Le chardonneret de Donna Tartt - Éditions Plon - 795 pages
Traduit de l'anglais (Etats-Unis) par Edith Soonckindt
Commentaires
jeudi 13 février 2014 à 15h39
795 pages, ça mérite réflexion avant de plonger dedans! j'avais beaucoup aimé comme Dédale "Le maître des illusions" un pavé aussi, mais là, je crois que je vais renoncer...
samedi 15 février 2014 à 11h50
devant ton avis plus que mitigé Dédale je profite encore plus du Maître des illusions dans lequel je suis plongée et que je vous reccomande sans réserves .A noter déjà dans ce premier roman énormément de descriptions, de disgressions page après page serait-ce la signature de Donna Tartt ?

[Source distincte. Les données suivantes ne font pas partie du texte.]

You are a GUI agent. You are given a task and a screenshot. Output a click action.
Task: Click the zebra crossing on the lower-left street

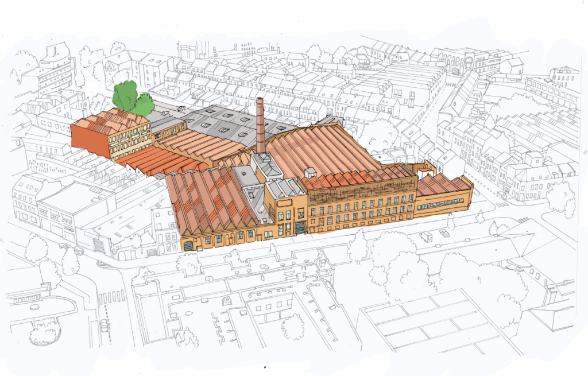[111, 297]
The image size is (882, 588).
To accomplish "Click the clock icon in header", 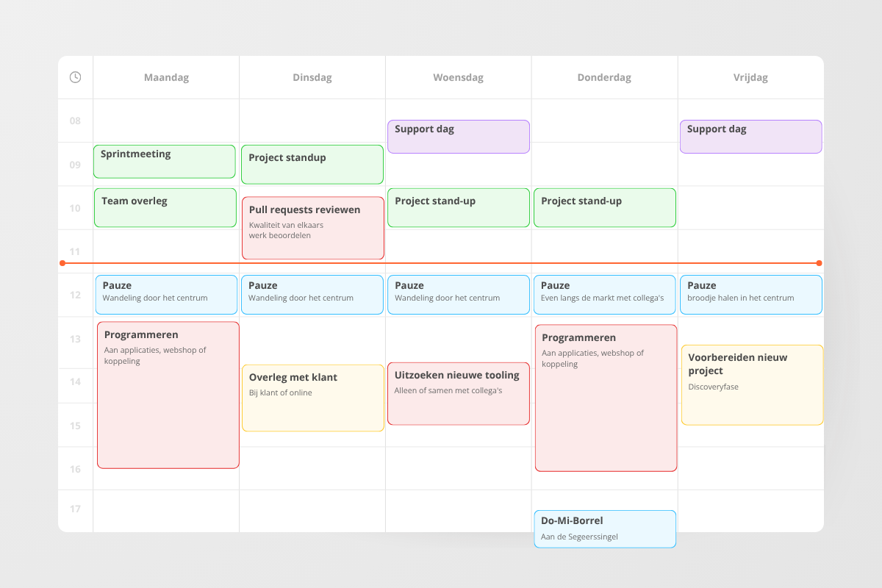I will (x=75, y=77).
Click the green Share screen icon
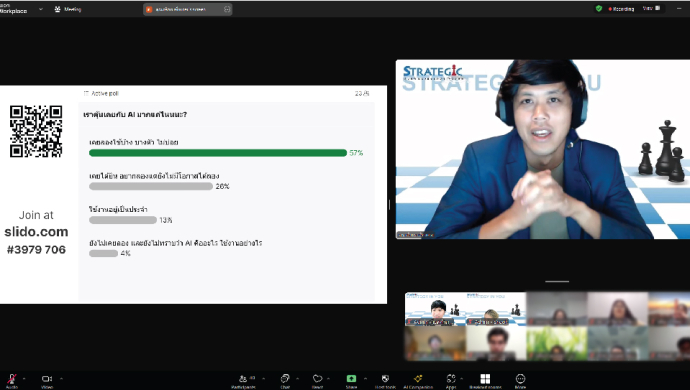 click(351, 379)
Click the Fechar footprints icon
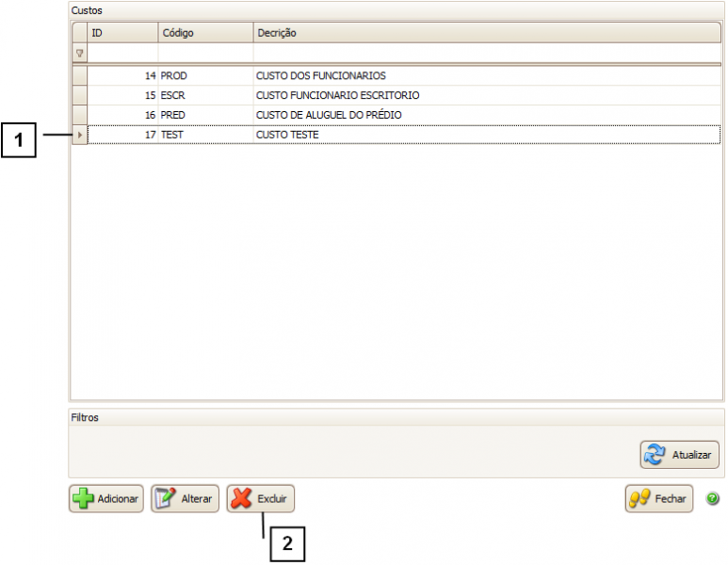 pos(640,498)
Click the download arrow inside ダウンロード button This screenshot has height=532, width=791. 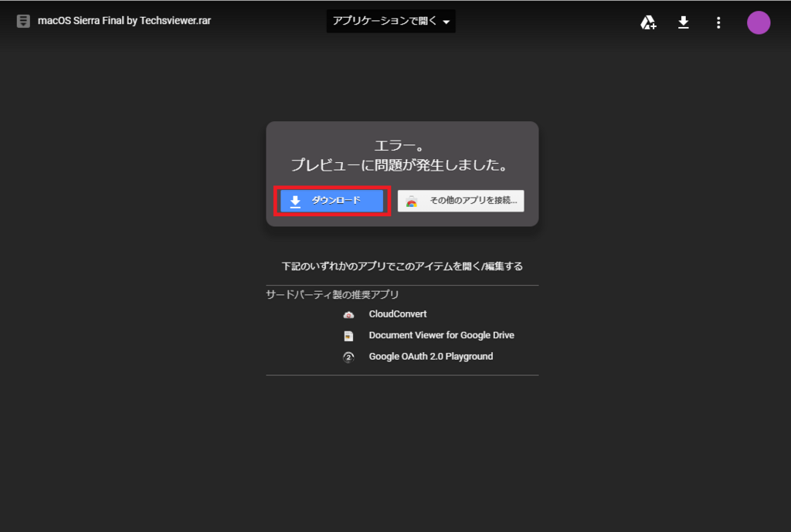(295, 201)
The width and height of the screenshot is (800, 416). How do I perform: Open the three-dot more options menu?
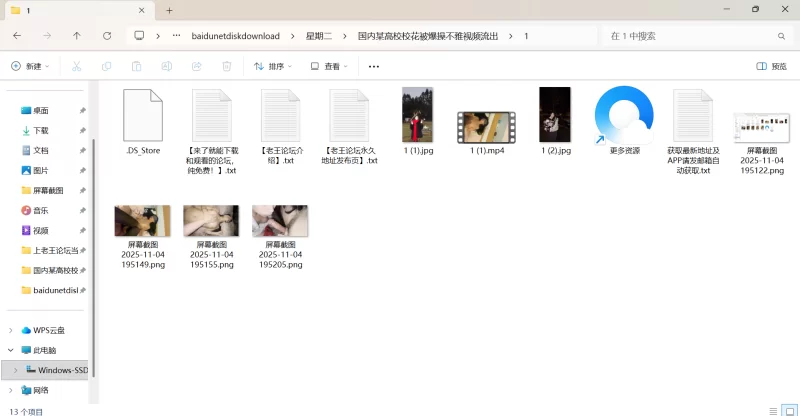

lundi 17 février 2014 à 11h10
Comment un petit tableau, oeuvre très symbolique de Carel Fabritius, va-t-il accompagner un jeune garçon dans les quinze années qui vont suivre la perte tragique de sa maman et la fin de l'enfance ? Un récit qui nous fera voyager de New York à Amsterdam en passant par Las Vegas. Et à chaque fois, notre héros, finalement très attachant malgré quelques surprenants traits de caractère, parviendra à tirer son épingle du jeu, mais sans pour autant faire son deuil et accepter la perte. C'est juste, c'est bien écrit, c'est presque somptueux !
mercredi 26 février 2014 à 16h39
Personnellement, j'ai beaucoup aimé, malgré, je vous l'accorde quelques longueurs dans les descriptions mais qui participent au style de l'auteur. C'est un roman d'apprentissage assez poignant, les personnages sont bien campés, attachants et les rebondissements suffisamment bien dosés pour garder le lecteur jusqu'au bout. Le qualifier de chef d'oeuvre est très excessif mais c'est un très bon roman, avec un univers et une patte. Pour ceux qui aiment s'immerger dans une histoire pendant un bon moment, c'est parfait (sauf que son poids interdit les déplacements...).
Voir mon article complet : http://motspourmots.over-blog.com/2...
lundi 31 mars 2014 à 21h45
On ne peut pas dire que
soit un chef d’œuvre, mais au moins c'est un monument au même titre que la Tour Eiffel.Je suis passée par des sentiments variés et contradictoires au cours de cette lecture : admiration, empathie avec les héros, surtout avec Théo le narrateur, puis lassitude, dégoût, désir d'en finir rapidement et à la fin, de nouveau, un vif intérêt pour l'épisode terminal digne des meilleurs auteurs de thrillers.
C'est un livre qui ne laisse pas indifférent, même s'il aurait fallu élaguer beaucoup de choses.
J'apprécie particulièrement la diversité des lieux et des personnages que Donna Tartt décrit si bien, par exemple l'ambiance d'Amsterdam à la veille de Noël, en total contraste avec les sentiments de Boris et de Théo.
S'il est certain que je ne vais pas le relire dans l'immédiat (et peut-être ne le relirais-je jamais) je suis néanmoins contente d'avoir découvert cette œuvre.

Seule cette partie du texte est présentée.